Hampton Sides, editor of "Outside" magazine and author of the best-selling "Ghost Soldiers," explores these quirky aspects of the American character and culture in his brand new book "Americana: Dispatches from the New Frontier."

He describes in the "Introduction" how the idea for this book was born. After failing to shake off one of the obnoxiously pesty guides in Marrakech, he then befriends him and goes on to enjoy with him many a late night discussion. "How did you know I was American," asks Sides. "Confident," the guide answers, "Confident like you own the world. But open."

"The older I get," writes the author, "the surer I am that I have no idea what America 'means.' 'Confident but open' may be as good as any description I've heard for it... More than anything else, our confidence comes from our openness."

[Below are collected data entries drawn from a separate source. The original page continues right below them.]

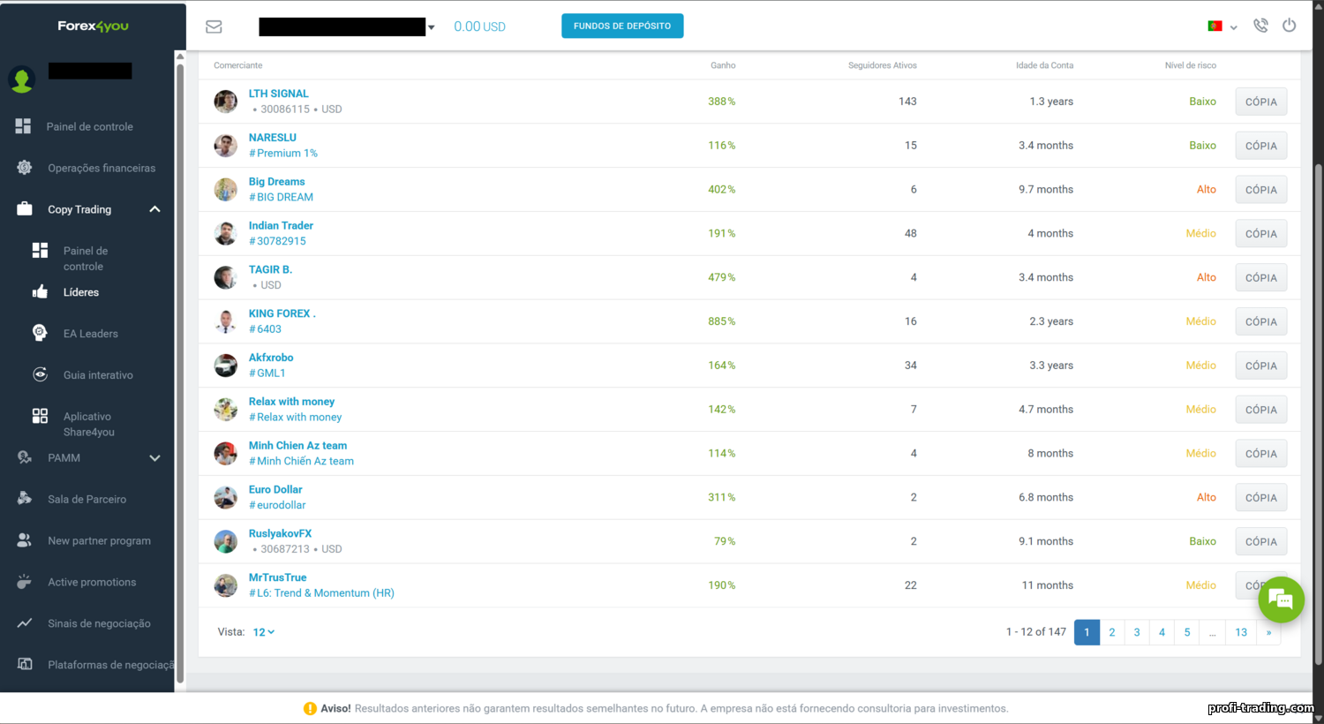
Task: Open the green live chat bubble
Action: tap(1281, 600)
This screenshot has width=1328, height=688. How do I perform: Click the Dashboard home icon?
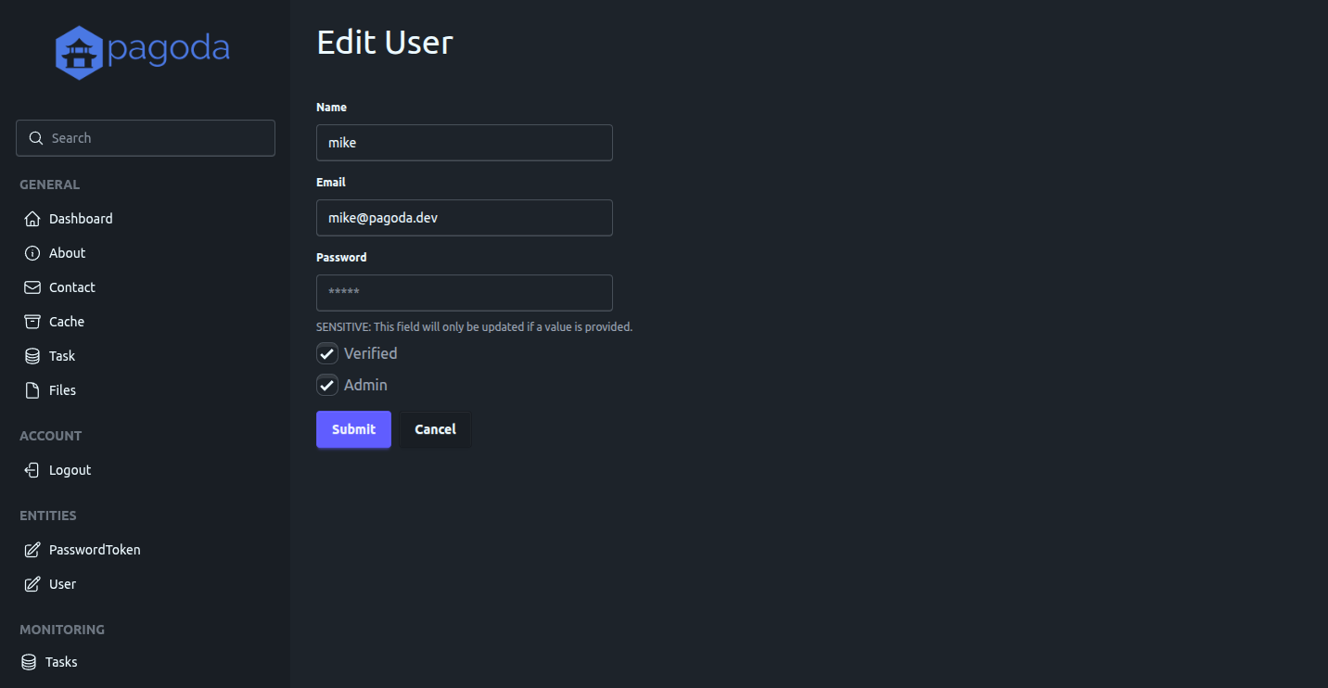(32, 219)
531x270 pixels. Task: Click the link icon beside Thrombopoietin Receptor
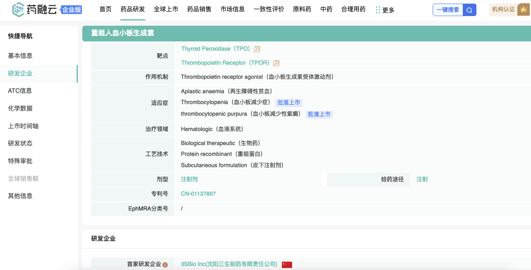tap(276, 63)
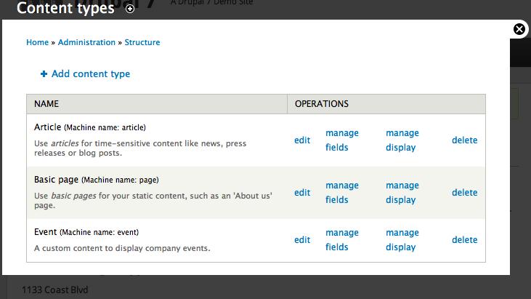This screenshot has width=531, height=299.
Task: Open manage display for Article
Action: click(x=402, y=140)

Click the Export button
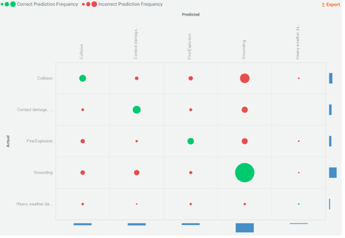[x=331, y=4]
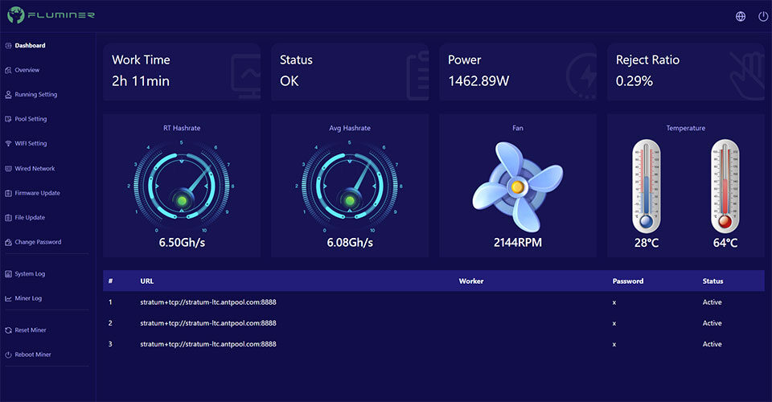Navigate to File Update
The width and height of the screenshot is (772, 402).
(x=30, y=218)
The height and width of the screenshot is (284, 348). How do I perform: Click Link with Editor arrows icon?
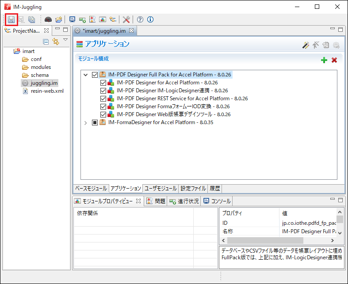point(56,42)
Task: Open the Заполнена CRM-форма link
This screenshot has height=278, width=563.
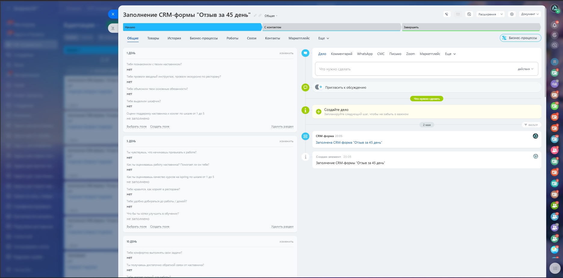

"Americana" is a collection of 30 pieces, each describing some unusual American subculture. Some of the pieces are especially absorbing. I was particularly taken with the piece "In Darkest Bohemia" - a detailed expose of the Bohemian Grove, an exclusive summer retreat for the all male, ultra conservative members of the Bohemian Club. Ironically, today's Bohemian Club does not resemble in the least the original Bohemian Club and has nothing to do with bohemians. Genuine bohemians - San Francisco men interested in art, music and literature - founded the Club in 1872. Being bohemian, they were unable to pay the club's bills and out of necessity invited rich businessmen and professional men with artistic and cultural leanings to join the Club. While touring America, Oscar Wilde visited the Club and quipped: "I have never seen so many well-dressed, well-fed, businesslike-looking bohemians in all my life." Herbert Hoover, Teddy Roosevelt, Eisenhower and Nixon were members. Today's membership boasts Bush, Sr., Henry Kissinger, Donald Rumsfeld and Charlton Heston.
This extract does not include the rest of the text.